For complex requests:

  • Split into separate tasks that can be done in sequence
  • Order them chronologically (dependencies first)
  • Each task should be a standalone unit of work

Example Backlog Items

Here's what good backlog items look like:

[ ] We need to add user authentication to the app. Right now anyone can access everything, but we want users to sign up and log in before they can use the main features. We're already using PostgreSQL so store user data there. Email and password is fine for now, no need for OAuth yet. After they log in, keep them logged in for a reasonable amount of time.

[ ] The dashboard is loading slowly because we're fetching all data on every page load. Add some caching so we don't hammer the database. The data doesn't need to be real-time - a few minutes stale is perfectly fine for our use case.

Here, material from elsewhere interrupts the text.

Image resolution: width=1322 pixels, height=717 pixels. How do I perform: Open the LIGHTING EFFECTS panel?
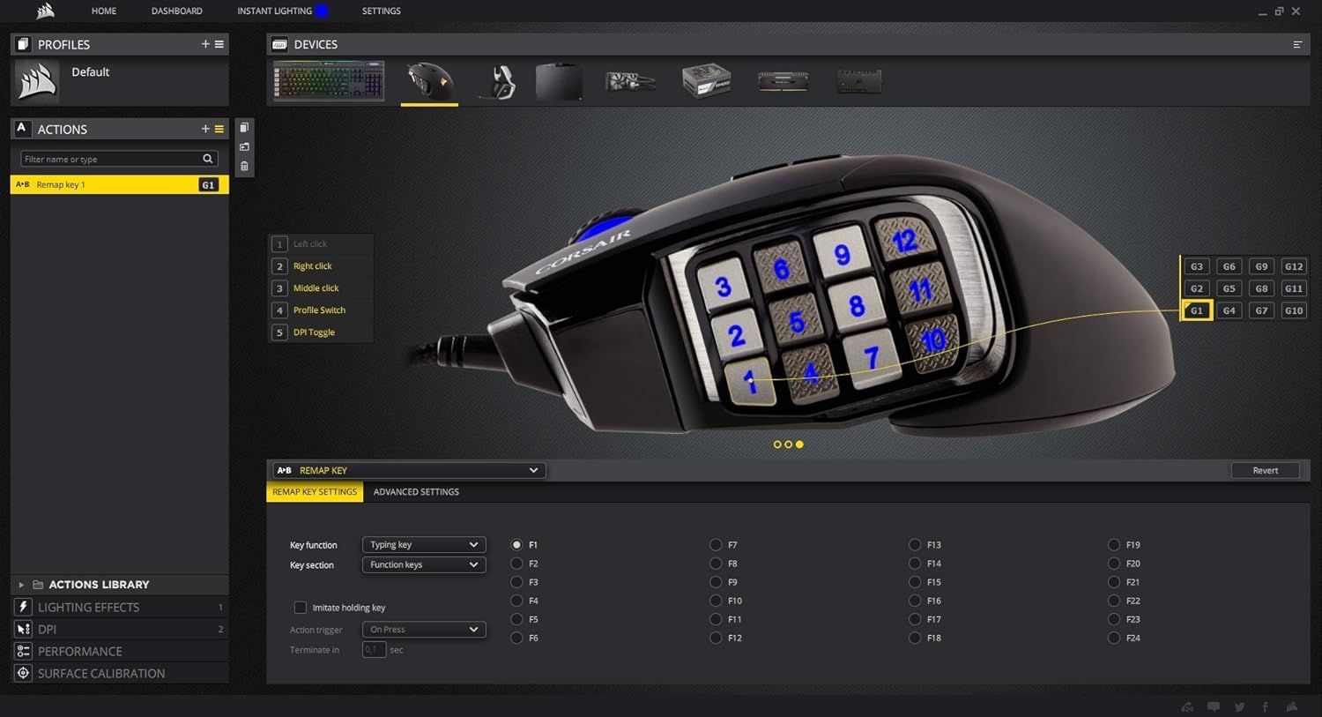[x=88, y=607]
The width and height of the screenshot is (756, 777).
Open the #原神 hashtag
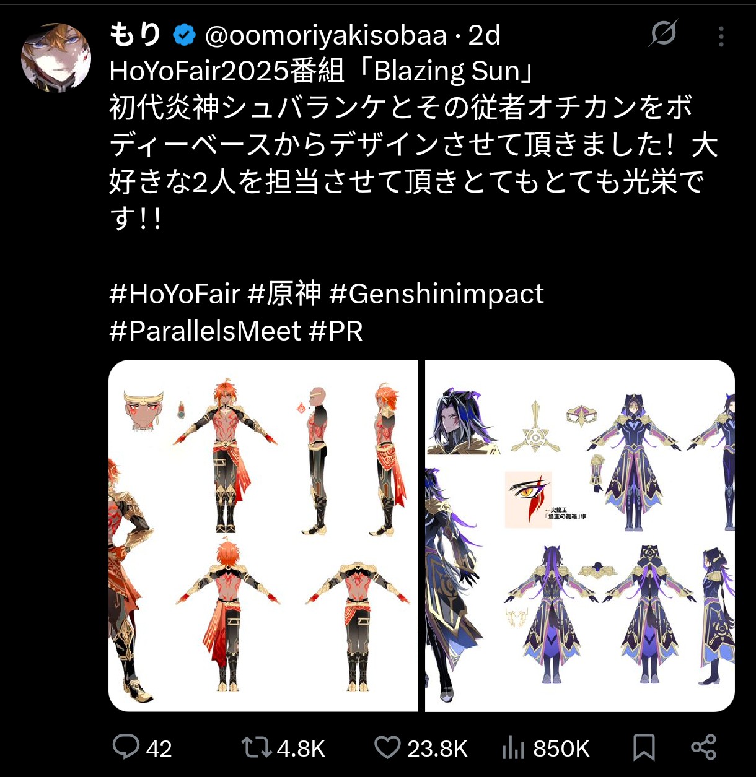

[ ] Users have been asking for dark mode. Add a toggle in the settings that switches between light and dark themes. Persist their preference so it remembers their choice next time.

Notice how these:

  • Explain the problem/need in plain language
  • Give enough context to understand the "why"
  • Let the implementer decide the "how"
  • Are complete enough to work on independently

Anti-patterns to Avoid

Don't write tasks like:

  • "Create UserAuth.ts with a login() function that takes email and password" (too prescriptive)
  • "Add dark mode" (too vague - missing context about what that means for this project)
  • "[ ] Step 1: Create file\n[ ] Step 2: Add function\n[ ] Step 3: Export" (micro-tasks that should be one task)
  • Tasks with bullet points, headers, or code blocks (keep it narrative)

After Adding Tasks

Tell the user what tasks you've added. They can then run r0 run to start the loop and let the AI agent work through them one by one.